(Dataset entries)

#####

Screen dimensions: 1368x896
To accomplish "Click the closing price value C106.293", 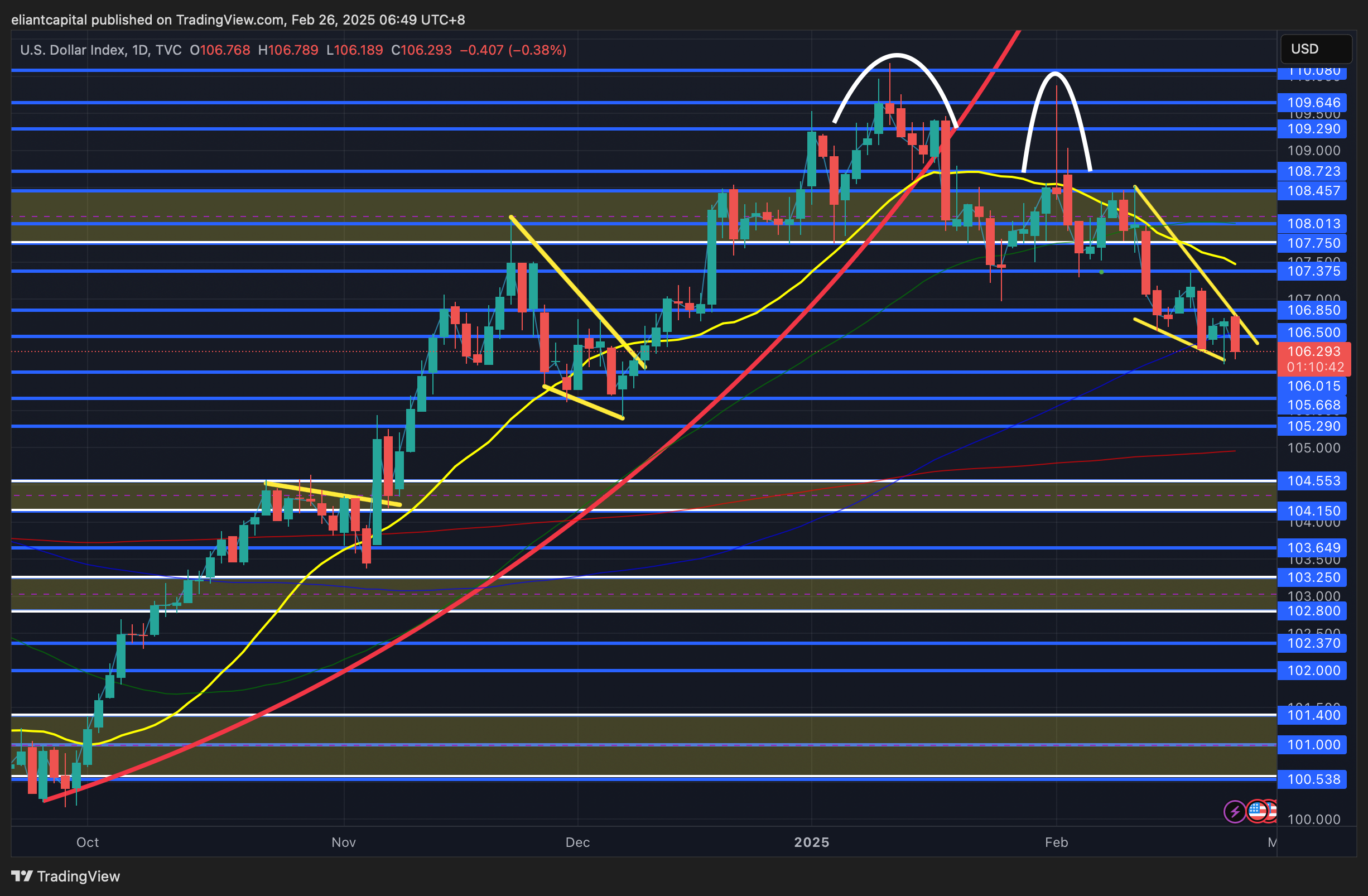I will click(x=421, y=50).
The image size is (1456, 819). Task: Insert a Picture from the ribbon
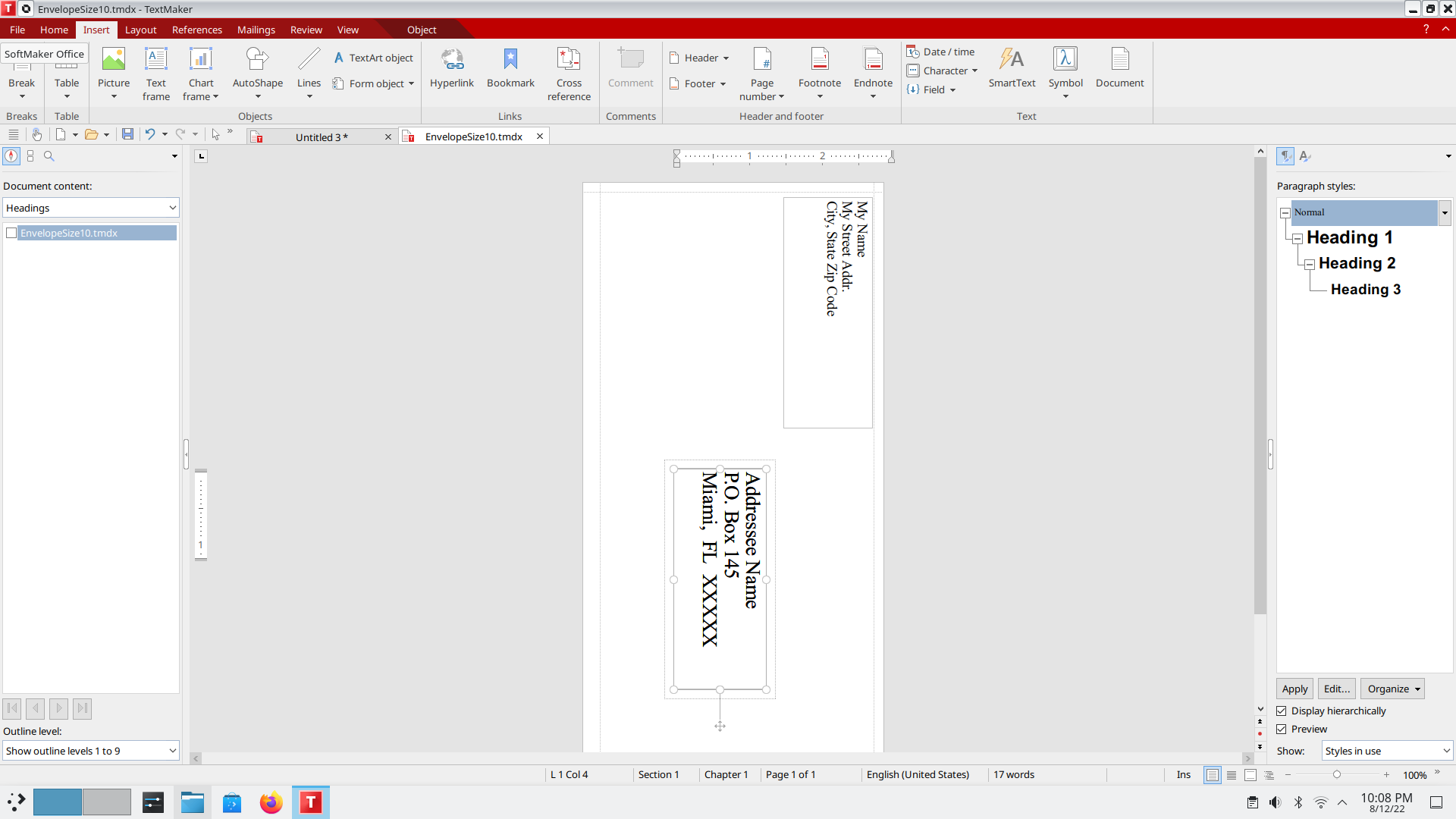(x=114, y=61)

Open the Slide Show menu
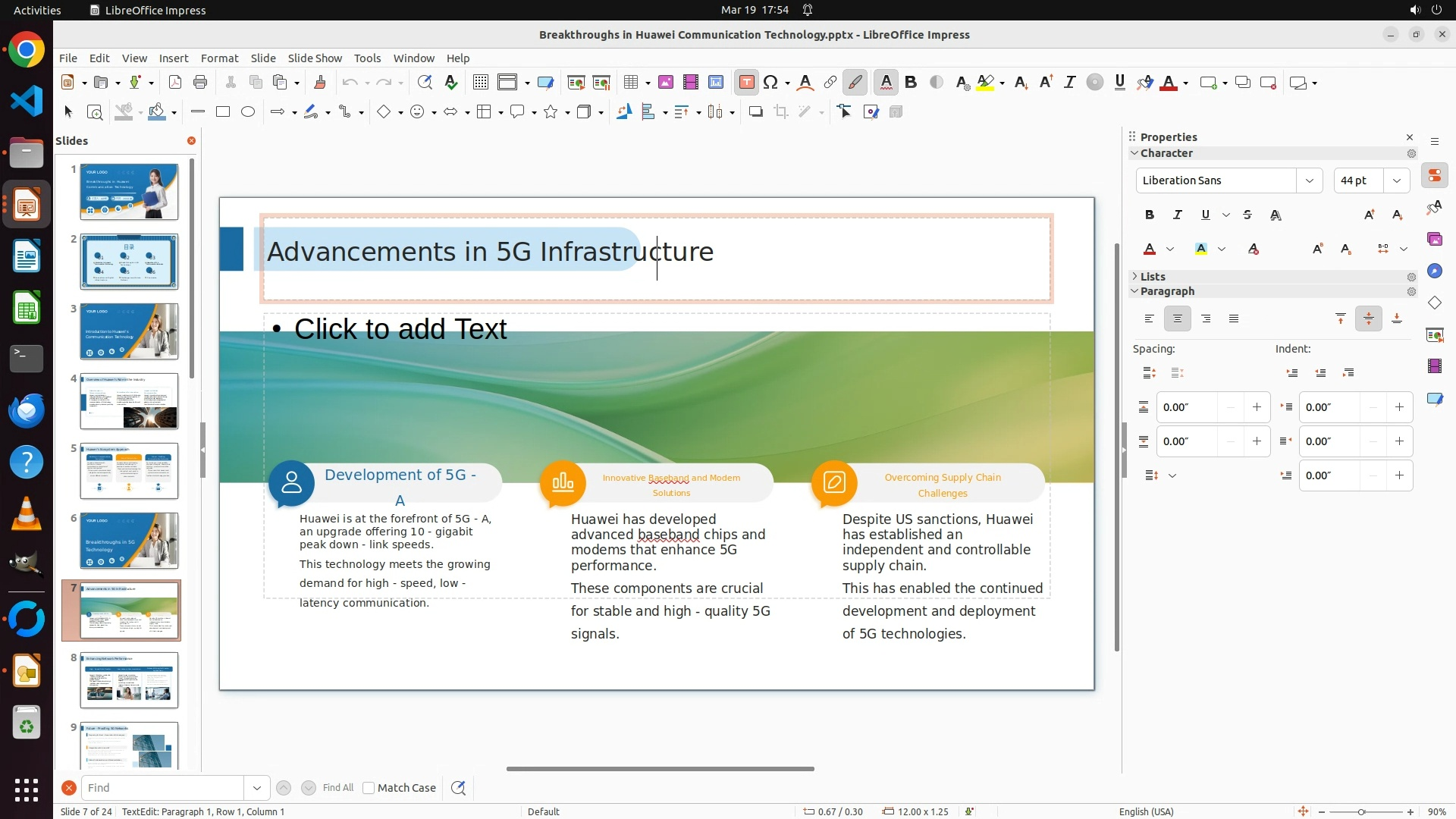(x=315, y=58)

#####

Return exactly the lines that begin with the one containing "The image size" and end with the final line of the data above; include no pictures.

The image size is (1456, 819). Task: Insert a Picture from the ribbon
(x=114, y=61)

Open the Slide Show menu
(x=315, y=58)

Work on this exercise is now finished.